AXA contributors and TransitingPlanets members,

I just received two data files for WASP-12 as observed by Veli-Pekka Hentunen and Markku Nissinen (Finland) which suggest that the discovery paper for this exoplanet has a misprint for the ephemeris. Their observations on January 1 was a “no show” (attached) whereas their observations on January 4 had a nice transit (attached). According to the discovery paper’s ephemeris there should have been a transit on January 1 but not on January 4. However, the discovery paper has a discrepancy between the stated ephemeris and the stated HJD for WASP survey observations. The Hentunen and Nissinen observations can be explained if the discovery paper’s stated WASP survey HJD is correct and their HJDo has a number transposition, such that HJDo = 4506.7961 (instead of 4506.9761).
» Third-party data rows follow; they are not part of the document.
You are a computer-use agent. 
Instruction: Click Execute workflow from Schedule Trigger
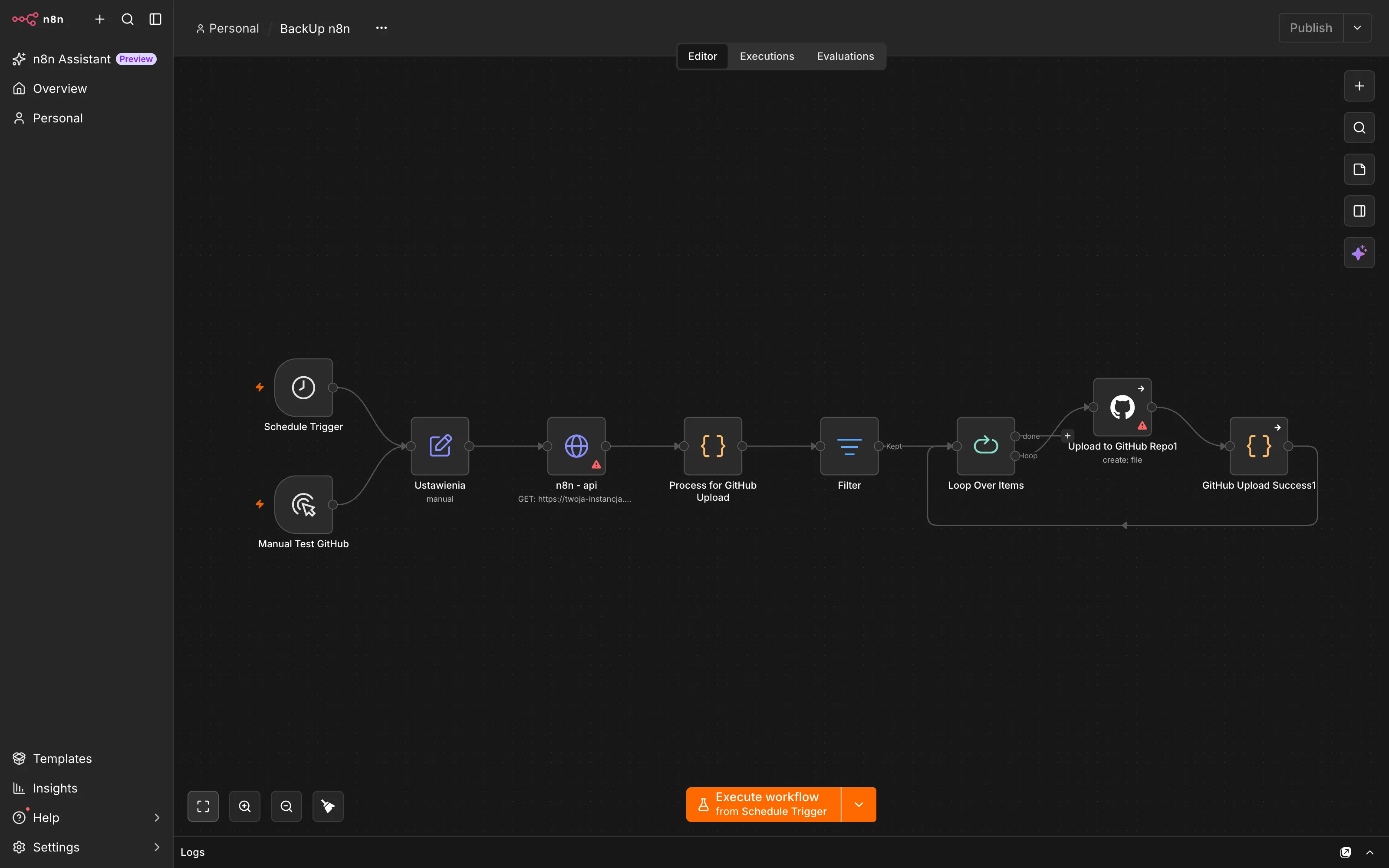(764, 804)
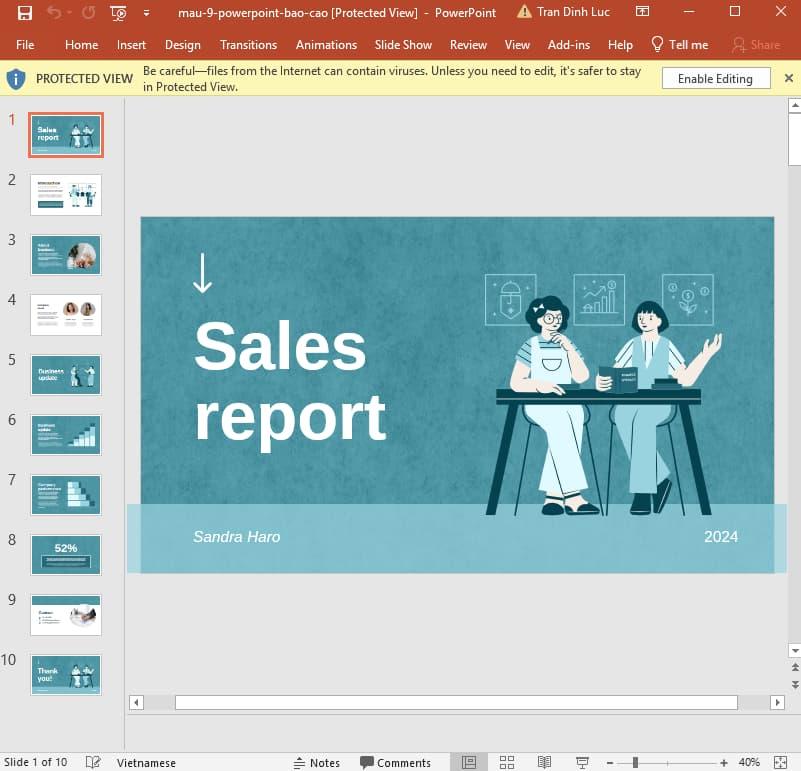Open the Customize Quick Access Toolbar dropdown
Screen dimensions: 801x771
146,12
This is described on the AXA web page for WASP-12: http://brucegary.net/AXA/WASP12/wasp12.htm

[…]

We amateurs have to keep the pro’s honest! Nice work, Veli-Pekka Hentunen and Markku Nissinen.

Bruce L. Gary, webmaster
Amateur Exoplanet Archive

Indeed! The typographical error in the discovery ephemeris has now been corrected, and with it, the puzzling “early” transit was revealed to be a completely separate event in the unending sequence of near-daily occultations. It seems somehow fitting that a seemingly alarming discrepancy for the hottest planet known was resolved by a pair of dedicated amateur observers during the long, dark, and frozen Finnish nights.